Chegando ao local, pouco antes da inauguração constatamos que um inconformado havia escrito palavras ofensivas e de baixo calão na área da casa, próximo à porta de entrada. Solicitamos ao então jovem, magro e lépido Zé Vinagre para que desse um pique até a lanchonete Acadêmico do Ivan Bittencourt, onde deveria estar o João Torrecilha, dono de um depósito de material de construção, para comprar um galão de tinta para apagar as baboseiras escritas por algum entristecido com a vida. Se fosse nas olimpíadas, Vinagre teria ganho medalha de ouro, tal a rapidez com que chegou ao Bar do Ivan.

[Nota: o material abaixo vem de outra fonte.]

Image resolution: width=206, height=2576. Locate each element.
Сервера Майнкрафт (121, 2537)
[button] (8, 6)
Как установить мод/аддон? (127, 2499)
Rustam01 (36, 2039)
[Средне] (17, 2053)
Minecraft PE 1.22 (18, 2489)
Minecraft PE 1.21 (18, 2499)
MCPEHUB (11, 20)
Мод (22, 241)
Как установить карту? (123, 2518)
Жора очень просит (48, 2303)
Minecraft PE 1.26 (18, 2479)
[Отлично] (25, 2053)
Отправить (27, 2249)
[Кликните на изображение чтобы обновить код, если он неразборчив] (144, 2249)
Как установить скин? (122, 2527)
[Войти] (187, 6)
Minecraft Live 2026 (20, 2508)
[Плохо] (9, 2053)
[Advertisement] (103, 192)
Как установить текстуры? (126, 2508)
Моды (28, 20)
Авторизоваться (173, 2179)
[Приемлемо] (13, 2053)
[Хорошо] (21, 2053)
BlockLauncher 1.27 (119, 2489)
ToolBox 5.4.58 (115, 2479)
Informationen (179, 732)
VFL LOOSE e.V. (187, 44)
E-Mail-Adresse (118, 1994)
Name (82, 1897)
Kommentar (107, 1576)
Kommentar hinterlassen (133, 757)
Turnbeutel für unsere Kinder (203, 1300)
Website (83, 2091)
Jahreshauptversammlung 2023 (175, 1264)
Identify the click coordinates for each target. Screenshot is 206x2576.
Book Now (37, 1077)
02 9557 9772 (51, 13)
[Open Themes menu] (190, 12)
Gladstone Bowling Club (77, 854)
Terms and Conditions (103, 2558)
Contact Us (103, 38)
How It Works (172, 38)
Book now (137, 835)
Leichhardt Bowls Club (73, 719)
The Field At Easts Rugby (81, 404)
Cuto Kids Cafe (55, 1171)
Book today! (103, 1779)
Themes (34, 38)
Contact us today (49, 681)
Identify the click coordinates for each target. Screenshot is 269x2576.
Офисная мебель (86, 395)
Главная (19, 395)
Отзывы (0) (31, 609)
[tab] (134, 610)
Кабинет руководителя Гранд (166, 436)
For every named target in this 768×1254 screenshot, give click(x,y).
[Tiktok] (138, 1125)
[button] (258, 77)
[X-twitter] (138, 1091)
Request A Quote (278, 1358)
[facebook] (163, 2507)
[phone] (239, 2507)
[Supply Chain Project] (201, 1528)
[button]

- “Seo Ivan”... quem é o João Torrecilha?
- Não conheço, não!
- Ué... o Pedroso falou que ele estaria aqui... e estou precisando comprar um galão de tinta...
- Ara... você tá querendo o João Caju? É aquele magro ali... sentado com o Walter Costa!
Vinagre se aproxima da mesa, todo educado:
- Desculpe interromper... “seo João Caju”... mas o Pedroso pediu...
- Caju é a mãe, seu moleque! Que liberdade é essa?
Celeuma criada e acalmada. O Torrecilha vendeu a tinta, pintamos a parede e o velho Ivan ria sozinho:
- Ferrei mais um!
(Contada por Antonio Pedroso Júnior)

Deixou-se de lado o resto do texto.